« Sors si tu veux te battre! »
Maea, un ancien boxeur samoan, est devenu masseur de femmes enceintes. Quand sa fille enceinte vient chercher refuge chez lui, se mettant à l’abri d’un conjoint violent, Maea, déjà hanté par l’esprit d’une femme décédée, est tourmenté par l’idée de vengeance, alors même qu’il doit prendre soin de sa fille et de l’enfant à naître.
One Thousand Ropes, de Tusi Tamasese, est un drame psychologique dans lequel un père renoue avec sa plus jeune fille afin de retrouver la paix intérieure et de guérir ainsi une blessure commune qui les hante.
Tout au long du film, deux questions nous restent en tête : qui est cette étrange femme qui se tapit dans le coin du salon de Maea; et cet homme est-il bon ou mauvais?

Série de consignes:
1. D'après le texte sur le film One Thousand Ropes, quel métier Maea exerçait-il avant de devenir masseur de femmes enceintes ?
2. Recopie le passage du texte sur One Thousand Ropes qui débute aux mots « Maea, un ancien » et s'arrête après « l’enfant à naître. », en substituant « nièce » à « fille ».
3. Poursuis le texte consacré au film One Thousand Ropes à la suite de sa dernière phrase.

Données fournies:
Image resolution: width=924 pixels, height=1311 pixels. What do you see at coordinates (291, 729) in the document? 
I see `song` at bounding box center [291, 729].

Ensemble des réponses:
1. Il était boxeur.

2.
Maea, un ancien boxeur samoan, est devenu masseur de femmes enceintes. Quand sa nièce enceinte vient chercher refuge chez lui, se mettant à l’abri d’un conjoint violent, Maea, déjà hanté par l’esprit d’une femme décédée, est tourmenté par l’idée de vengeance, alors même qu’il doit prendre soin de sa nièce et de l’enfant à naître.

3.
Oui, il y a une femme qui semble vivre dans le coin du salon de Maea. Bien que ce ne soit pas clair au début, cet être prend tout son sens quand on laisse l’histoire se mettre en place. Cette femme est un esprit sans corps. Ne vous en faites pas, il ne s’agit pas d’un « punch ». Avant les campagnes d’évangélisation menées par les Chrétiens en Nouvelle-Zélande, les Samoans croyaient en la réincarnation. Cette étrange femme est donc à la recherche d’un corps pour reprendre sa place sur cette terre. Et comme Maea prodigue des massages à des femmes enceintes, elle l’a choisi pour l’aider à trouver un nouveau corps, ou un utérus, comme elle le dit dans le film. Est-ce que le vieil homme a l’intention de donner à cette femme un nouveau corps? Elle ne l’a certainement pas choisi pour rien.
Ce qui nous amène à la seconde question… La plus jeune fille de Maea s’installe chez lui après avoir été violemment battue par son amoureux. Pourquoi aller chez lui alors qu’elle ne semblait (pas plus que sa sœur) avoir de liens avec lui? Est-ce dans l’espoir qu’il ira démolir l’écœurant qui lui a fait ça? C’est ce questionnement qui nous restera bien ancré dans la tête jusqu’à la fin du film.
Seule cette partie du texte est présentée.